__Work order__: Return all lines of the records that contain the word "Listings".

---

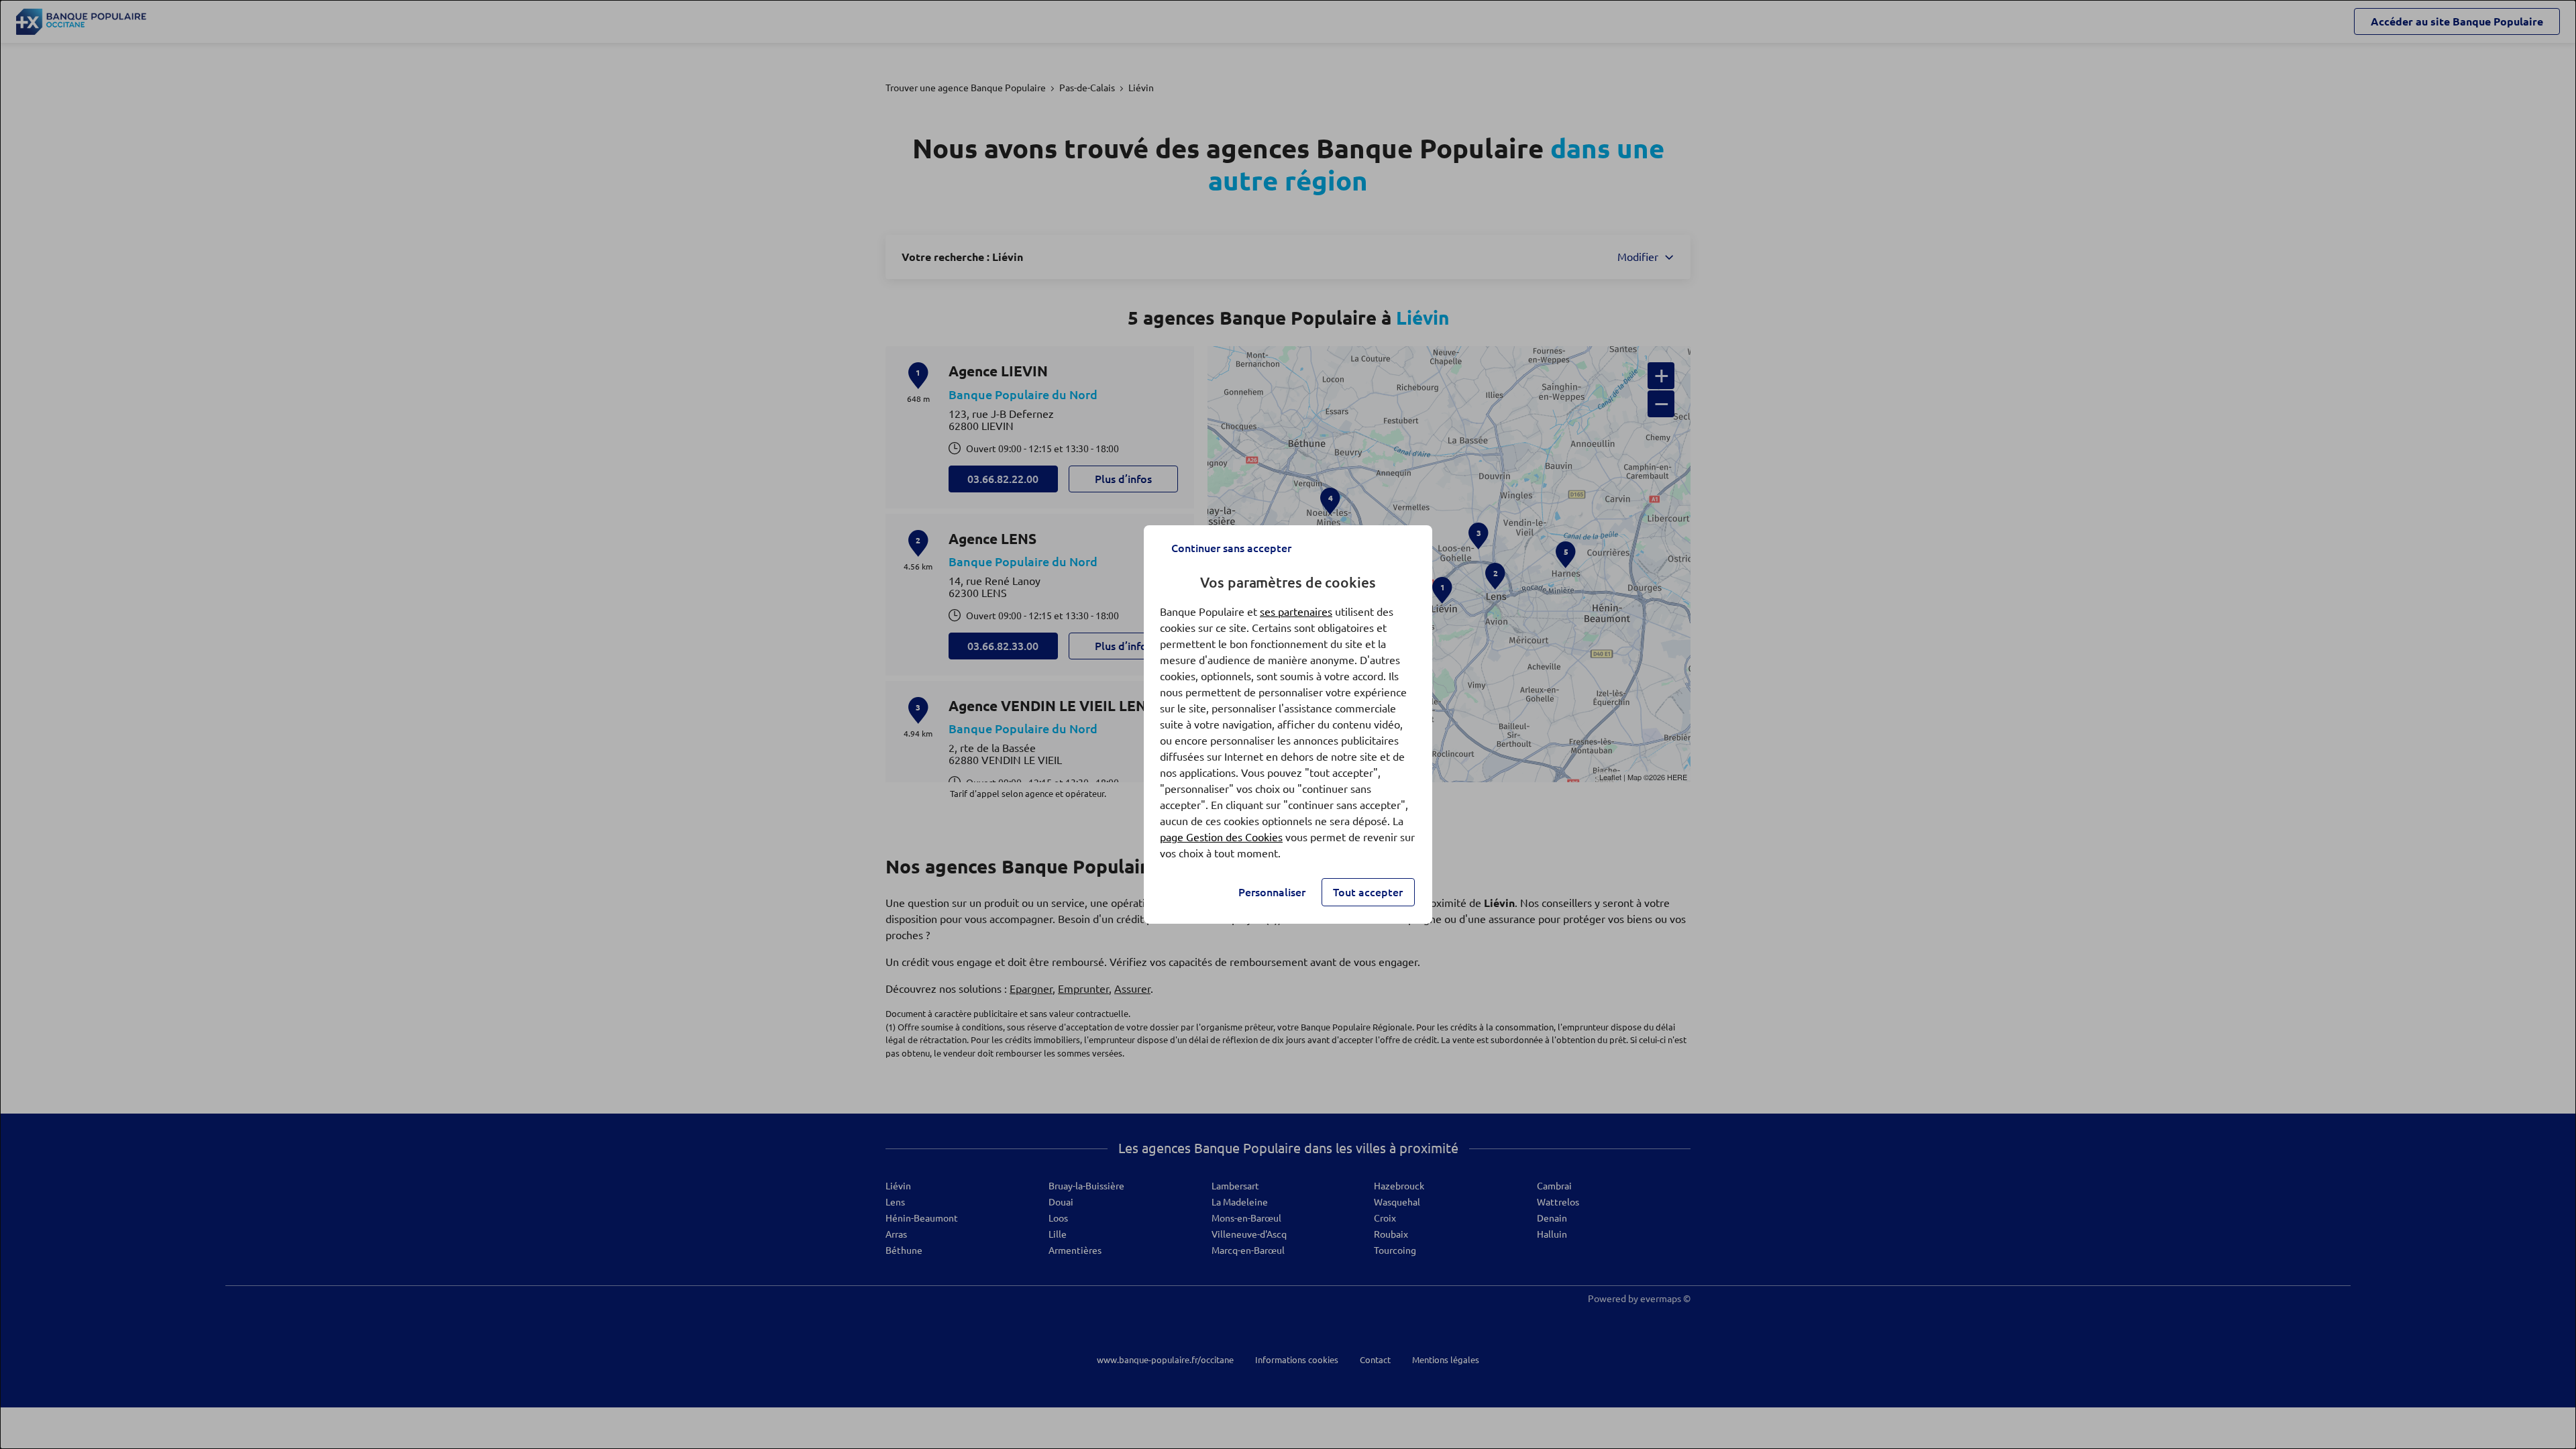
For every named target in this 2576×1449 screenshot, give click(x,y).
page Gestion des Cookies (1221, 837)
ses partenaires (1296, 612)
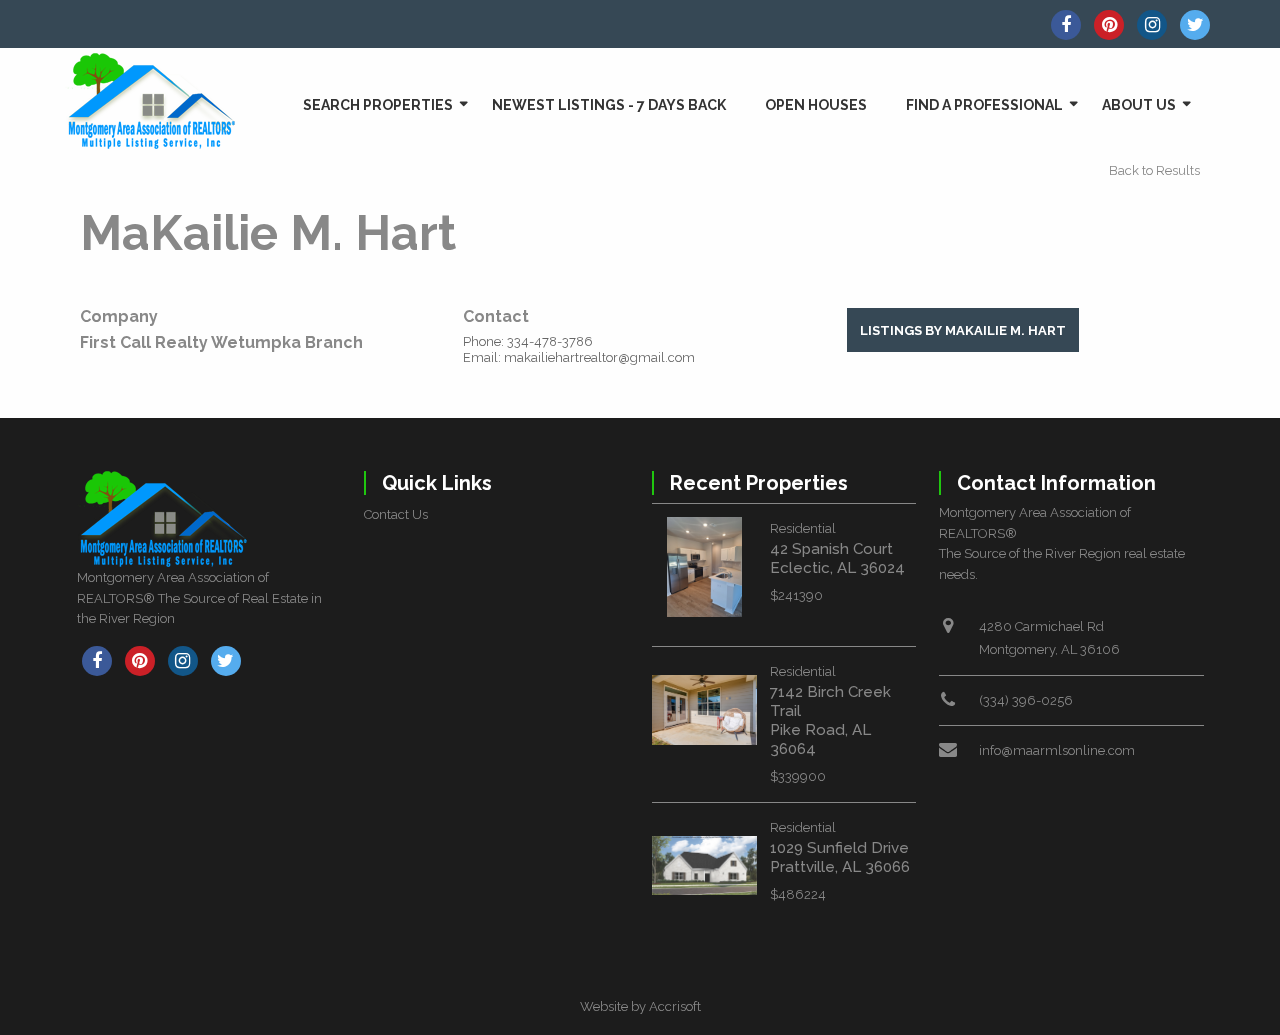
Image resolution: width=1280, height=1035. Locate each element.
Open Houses (816, 105)
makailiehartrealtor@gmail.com (599, 357)
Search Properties (378, 105)
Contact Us (396, 514)
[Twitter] (1195, 25)
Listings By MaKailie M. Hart (963, 330)
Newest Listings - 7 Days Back (609, 105)
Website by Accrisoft (640, 1006)
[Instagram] (1152, 25)
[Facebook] (1066, 25)
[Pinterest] (1109, 25)
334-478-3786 (550, 341)
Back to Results (1154, 170)
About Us (1139, 105)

---

__Answer for the task__:
Listings By MaKailie M. Hart (963, 330)
Newest Listings - 7 Days Back (609, 105)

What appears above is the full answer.